== BRANO SCELTO

Oggetto molto meno diffuso o perlomeno a me meno noto è il bel pomo d’arcione che raffigura il busto di una dama secondo la moda francese, fiamminga e borgognona degli inizi del Quattrocento.

Non più medioevale, perché opera di Pietro Tacca (tra Cinque e Seicento), ma sempre un gran bel pezzo è una statuetta in bronzo di cavallo impennato con coda e criniera svolazzante.

Ancora più recente un bell’Ercole ubriaco con il braccio destro sollevato nell’atto di brandire una mazza (che non c’è più): muscoloso ma col ventre prominente che mi ricorda (per il ventre non per i muscoli) il mio collega Benny il Ceffo.

Avori

In siffatto museo non può mancare l’avorio, altro materiale che mi manda in sollucchero, anche in questo caso ci sono oggetti per tutti i gusti, a partire da una pisside di grande bellezza nonostante la sobrietà delle forme asciuttamente geometriche.

Due opere mi hanno, in particolare emozionato, si tratta di due bacili, anche in questo caso parliamo di produzioni ben oltre il Medioevo, frutto dell’abilità dello scultore tedesco Johann Michael Maucher: i due oggetti, composti di avorio e corno di cervo annerito, raccontano l’uno la vita di Davide, l’altro il Trionfo di Galatea.

Come spesso mi accade, tali e tanti sono gli oggetti che mi attraggono che alla fine me ne ubriaco: ecco delle deliziosa placchette con episodi della passione, esposti vicino ad un putto sdraiato, poggiato su un teschio ed ancora il ritratto di un nobile con l’arzigogolata parrucca che lo colloca temporalmente in età ben più recente rispetto alla consueta periodizzazione del medioevo.

Un’opera pienamente medioevale, invece è un rilievo con la Fuga in Egitto, tema classico, molto frequentato e che, anche in questo caso, molto gradevole; c’è poi un rilievo dedicato a Gesù nel Getsemani, che sintetizza due scene: a sinistra, Cristo nell’Orto degli Ulivi benedice gli apostoli addormentati, a destra Cristo riceve il calice della Passione davanti a Dio Padre; questa probabile tavoletta di cofano fa il paio con quella che racconta la Lavanda dei piedi, entrambe di ispirazione bizantina.

====

* _COMPITO 1_:
Per favore, riporta fedelmente tutte le righe dei record che seguono.

== RECORD FORNITI

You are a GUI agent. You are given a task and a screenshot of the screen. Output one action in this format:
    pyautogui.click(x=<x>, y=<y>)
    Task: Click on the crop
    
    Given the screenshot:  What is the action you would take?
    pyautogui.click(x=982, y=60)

====

* _COMPITO 2_:
Rispondi a queste domande sul brano:
(a) Di chi è opera la statuetta in bronzo del cavallo impennato?
(b) Di quali materiali sono composti i due bacili di Johann Michael Maucher?
(c) Nel rilievo dedicato a Gesù nel Getsemani, che cosa fa Cristo nella scena a sinistra?

* _SOLUZIONE 1_:
You are a GUI agent. You are given a task and a screenshot of the screen. Output one action in this format:
    pyautogui.click(x=<x>, y=<y>)
    Task: Click on the crop
    
    Given the screenshot:  What is the action you would take?
    pyautogui.click(x=982, y=60)

* _SOLUZIONE 2_:
(a) Di Pietro Tacca.
(b) Di avorio e corno di cervo annerito.
(c) Nell'Orto degli Ulivi benedice gli apostoli addormentati.